Com a trajetória de Luiz Carlos Prestes não foi diferente. Nem com a geração que se empenhou na guerrilha após o golpe militar de 1964. O PCB deixou de exercer papel maior na revolução de 1930 por se deixar levar pela bandeira do “internacionalismo proletário” soviético. Em vez de aproveitar o enorme potencial de Prestes, deseducou-o. Prestes se recusou em 1929 a participar da direção da Aliança Liberal por se considerar um comunista. Longe do pensamento revolucionário comunista, pragmático, Getúlio Vargas tornou-se o arquiteto das maiores conquistas operárias no Brasil dentro do sistema capitalista, até hoje.

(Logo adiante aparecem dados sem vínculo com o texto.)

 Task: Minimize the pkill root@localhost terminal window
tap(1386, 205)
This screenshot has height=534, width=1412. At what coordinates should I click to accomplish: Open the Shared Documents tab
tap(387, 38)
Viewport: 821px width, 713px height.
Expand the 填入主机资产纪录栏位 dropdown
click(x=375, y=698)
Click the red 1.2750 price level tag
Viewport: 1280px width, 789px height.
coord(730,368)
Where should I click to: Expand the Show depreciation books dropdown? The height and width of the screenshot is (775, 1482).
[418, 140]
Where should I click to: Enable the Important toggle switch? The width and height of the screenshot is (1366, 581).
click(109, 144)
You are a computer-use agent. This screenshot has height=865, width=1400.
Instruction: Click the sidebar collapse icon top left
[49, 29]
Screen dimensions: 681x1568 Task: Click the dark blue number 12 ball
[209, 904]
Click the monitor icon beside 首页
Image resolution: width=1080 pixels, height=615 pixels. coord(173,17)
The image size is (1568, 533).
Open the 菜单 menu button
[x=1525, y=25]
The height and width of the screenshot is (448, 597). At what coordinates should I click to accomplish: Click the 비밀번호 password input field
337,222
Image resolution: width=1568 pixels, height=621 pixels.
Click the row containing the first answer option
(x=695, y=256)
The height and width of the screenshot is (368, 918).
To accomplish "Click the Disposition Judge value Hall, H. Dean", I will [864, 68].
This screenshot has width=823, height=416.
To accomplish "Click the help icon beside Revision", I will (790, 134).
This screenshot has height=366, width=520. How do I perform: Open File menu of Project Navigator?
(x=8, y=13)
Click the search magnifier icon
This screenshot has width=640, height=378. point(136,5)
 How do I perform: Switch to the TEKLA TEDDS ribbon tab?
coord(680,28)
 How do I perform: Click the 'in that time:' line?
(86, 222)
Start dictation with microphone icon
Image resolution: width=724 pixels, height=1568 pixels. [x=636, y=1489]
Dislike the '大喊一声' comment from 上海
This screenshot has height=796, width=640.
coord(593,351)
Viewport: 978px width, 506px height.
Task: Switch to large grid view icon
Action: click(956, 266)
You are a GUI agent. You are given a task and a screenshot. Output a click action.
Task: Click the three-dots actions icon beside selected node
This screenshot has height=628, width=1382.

No caso da guerrilha pós-1964, foram abandonadas as bandeiras democráticas, consideradas de origem burguesa – produtos da Revolução Francesa, por exemplo. Hoje, predomina entre os remanescentes dessa geração guerrilheira a ideia fatalista de que nenhuma alternativa era possível. Mas isto se diz agora, após a derrota. Antes se pensava na vitória no curto prazo. Em geral, a esquerda não faz autocrítica como prática teórica – prefere narrar os eventos a posteriori, de forma autotolerante, e oscila há décadas entre revolução e reformismo.


Apolo Heringer Lisboa é médico, ambientalista, ex-guerrilheiro das organizações Polop, Colina e Var Palmares e autor de Escândalo no Arraial das Formigas (Cooperativa Editora e de Cultura Médica, 1989).